[Records for pointing to text and elements]
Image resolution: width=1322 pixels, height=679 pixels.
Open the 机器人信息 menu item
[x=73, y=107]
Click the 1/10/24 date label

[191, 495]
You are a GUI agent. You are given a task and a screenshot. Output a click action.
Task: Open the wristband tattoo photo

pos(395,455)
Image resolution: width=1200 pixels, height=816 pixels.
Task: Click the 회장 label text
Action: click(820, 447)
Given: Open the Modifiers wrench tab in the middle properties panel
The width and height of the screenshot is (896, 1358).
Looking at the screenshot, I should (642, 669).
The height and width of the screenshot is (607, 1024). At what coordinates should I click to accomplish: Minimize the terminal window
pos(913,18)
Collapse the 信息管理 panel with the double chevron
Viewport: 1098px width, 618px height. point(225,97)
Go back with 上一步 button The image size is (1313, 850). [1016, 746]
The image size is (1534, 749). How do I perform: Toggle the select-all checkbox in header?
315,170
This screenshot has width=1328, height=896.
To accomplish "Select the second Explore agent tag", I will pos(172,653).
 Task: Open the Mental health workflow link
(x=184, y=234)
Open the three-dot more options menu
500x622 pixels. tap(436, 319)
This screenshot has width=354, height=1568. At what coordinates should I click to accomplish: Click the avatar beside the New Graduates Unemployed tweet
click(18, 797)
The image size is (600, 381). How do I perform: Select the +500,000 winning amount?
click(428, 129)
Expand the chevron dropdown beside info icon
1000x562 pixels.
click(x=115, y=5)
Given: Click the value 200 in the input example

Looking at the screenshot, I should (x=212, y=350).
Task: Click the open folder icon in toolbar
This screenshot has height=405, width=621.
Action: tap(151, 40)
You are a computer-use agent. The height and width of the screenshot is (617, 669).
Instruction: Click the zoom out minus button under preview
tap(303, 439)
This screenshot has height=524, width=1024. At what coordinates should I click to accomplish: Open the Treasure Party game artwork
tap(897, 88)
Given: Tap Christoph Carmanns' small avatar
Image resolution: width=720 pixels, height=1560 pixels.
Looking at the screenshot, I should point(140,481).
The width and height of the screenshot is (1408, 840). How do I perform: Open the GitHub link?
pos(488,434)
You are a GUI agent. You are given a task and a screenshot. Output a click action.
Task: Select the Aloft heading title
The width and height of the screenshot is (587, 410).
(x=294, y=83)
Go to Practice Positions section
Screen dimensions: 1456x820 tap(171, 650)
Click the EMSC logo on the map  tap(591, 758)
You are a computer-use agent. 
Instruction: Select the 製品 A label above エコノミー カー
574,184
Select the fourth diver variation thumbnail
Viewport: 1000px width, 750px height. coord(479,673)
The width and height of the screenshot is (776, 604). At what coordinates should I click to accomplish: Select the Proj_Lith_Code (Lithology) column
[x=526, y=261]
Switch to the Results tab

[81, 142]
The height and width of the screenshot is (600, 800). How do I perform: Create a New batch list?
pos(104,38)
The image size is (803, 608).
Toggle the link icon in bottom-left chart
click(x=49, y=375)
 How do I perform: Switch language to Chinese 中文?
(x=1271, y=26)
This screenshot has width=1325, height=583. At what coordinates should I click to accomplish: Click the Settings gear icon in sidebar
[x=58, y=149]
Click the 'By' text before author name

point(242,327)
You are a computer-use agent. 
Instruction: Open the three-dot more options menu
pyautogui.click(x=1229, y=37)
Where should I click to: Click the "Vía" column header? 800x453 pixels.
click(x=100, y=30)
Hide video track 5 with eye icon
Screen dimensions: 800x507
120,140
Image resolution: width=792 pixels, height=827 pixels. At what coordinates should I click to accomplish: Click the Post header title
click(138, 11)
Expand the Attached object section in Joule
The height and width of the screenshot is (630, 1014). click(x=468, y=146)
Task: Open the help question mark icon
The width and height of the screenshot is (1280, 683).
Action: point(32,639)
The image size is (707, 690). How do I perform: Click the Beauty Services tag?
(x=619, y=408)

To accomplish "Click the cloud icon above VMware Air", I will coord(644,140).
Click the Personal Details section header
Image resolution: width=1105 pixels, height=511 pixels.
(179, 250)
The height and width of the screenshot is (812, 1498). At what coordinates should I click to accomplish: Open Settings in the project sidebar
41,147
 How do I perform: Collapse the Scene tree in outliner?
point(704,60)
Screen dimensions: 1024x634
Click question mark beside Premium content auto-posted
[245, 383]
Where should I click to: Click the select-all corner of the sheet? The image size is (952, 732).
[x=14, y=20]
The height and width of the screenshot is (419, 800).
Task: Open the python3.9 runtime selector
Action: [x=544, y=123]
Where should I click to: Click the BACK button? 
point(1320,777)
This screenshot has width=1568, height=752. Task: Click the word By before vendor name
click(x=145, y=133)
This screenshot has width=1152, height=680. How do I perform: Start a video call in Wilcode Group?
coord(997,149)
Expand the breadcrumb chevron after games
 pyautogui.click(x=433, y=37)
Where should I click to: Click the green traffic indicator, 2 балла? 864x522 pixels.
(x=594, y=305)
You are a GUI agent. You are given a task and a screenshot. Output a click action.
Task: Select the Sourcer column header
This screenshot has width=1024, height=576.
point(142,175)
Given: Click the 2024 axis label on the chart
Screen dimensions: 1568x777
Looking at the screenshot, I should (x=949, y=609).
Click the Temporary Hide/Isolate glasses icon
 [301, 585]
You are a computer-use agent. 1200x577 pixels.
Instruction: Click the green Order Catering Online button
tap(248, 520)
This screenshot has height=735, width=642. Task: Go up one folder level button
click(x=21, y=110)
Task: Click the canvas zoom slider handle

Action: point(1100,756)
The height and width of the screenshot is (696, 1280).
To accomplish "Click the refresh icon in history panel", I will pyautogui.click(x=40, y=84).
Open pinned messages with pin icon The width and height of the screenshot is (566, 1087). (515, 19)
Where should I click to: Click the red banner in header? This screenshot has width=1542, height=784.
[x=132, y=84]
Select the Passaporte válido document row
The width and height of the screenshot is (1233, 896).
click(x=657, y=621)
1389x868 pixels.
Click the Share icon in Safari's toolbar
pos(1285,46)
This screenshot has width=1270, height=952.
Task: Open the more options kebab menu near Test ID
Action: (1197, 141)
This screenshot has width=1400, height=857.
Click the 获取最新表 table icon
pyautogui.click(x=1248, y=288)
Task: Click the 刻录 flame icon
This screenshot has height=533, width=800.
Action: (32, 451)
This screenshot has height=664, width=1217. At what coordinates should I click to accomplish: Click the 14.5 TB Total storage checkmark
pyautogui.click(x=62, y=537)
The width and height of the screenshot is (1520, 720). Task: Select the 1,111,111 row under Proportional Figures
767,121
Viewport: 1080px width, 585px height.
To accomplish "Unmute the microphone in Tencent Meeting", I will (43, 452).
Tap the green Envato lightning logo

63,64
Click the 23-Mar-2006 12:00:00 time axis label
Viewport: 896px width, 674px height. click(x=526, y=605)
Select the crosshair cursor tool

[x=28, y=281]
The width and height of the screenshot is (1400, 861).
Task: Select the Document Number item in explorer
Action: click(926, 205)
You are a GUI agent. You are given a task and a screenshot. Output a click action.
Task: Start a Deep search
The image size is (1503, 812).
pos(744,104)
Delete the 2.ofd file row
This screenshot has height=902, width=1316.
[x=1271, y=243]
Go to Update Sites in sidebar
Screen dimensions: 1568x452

§ **Aim**: Quote word for word the part of the records that opens with their first line and closes with the line containing "Go back with", including both of those lines.

§ **Answer in full**:
Image resolution: width=1322 pixels, height=679 pixels.
Open the 机器人信息 menu item
[x=73, y=107]
Click the 1/10/24 date label

[191, 495]
You are a GUI agent. You are given a task and a screenshot. Output a click action.
Task: Open the wristband tattoo photo

pos(395,455)
Image resolution: width=1200 pixels, height=816 pixels.
Task: Click the 회장 label text
Action: click(820, 447)
Given: Open the Modifiers wrench tab in the middle properties panel
The width and height of the screenshot is (896, 1358).
Looking at the screenshot, I should (642, 669).
The height and width of the screenshot is (607, 1024). At what coordinates should I click to accomplish: Minimize the terminal window
pos(913,18)
Collapse the 信息管理 panel with the double chevron
Viewport: 1098px width, 618px height. point(225,97)
Go back with 上一步 button The image size is (1313, 850). [1016, 746]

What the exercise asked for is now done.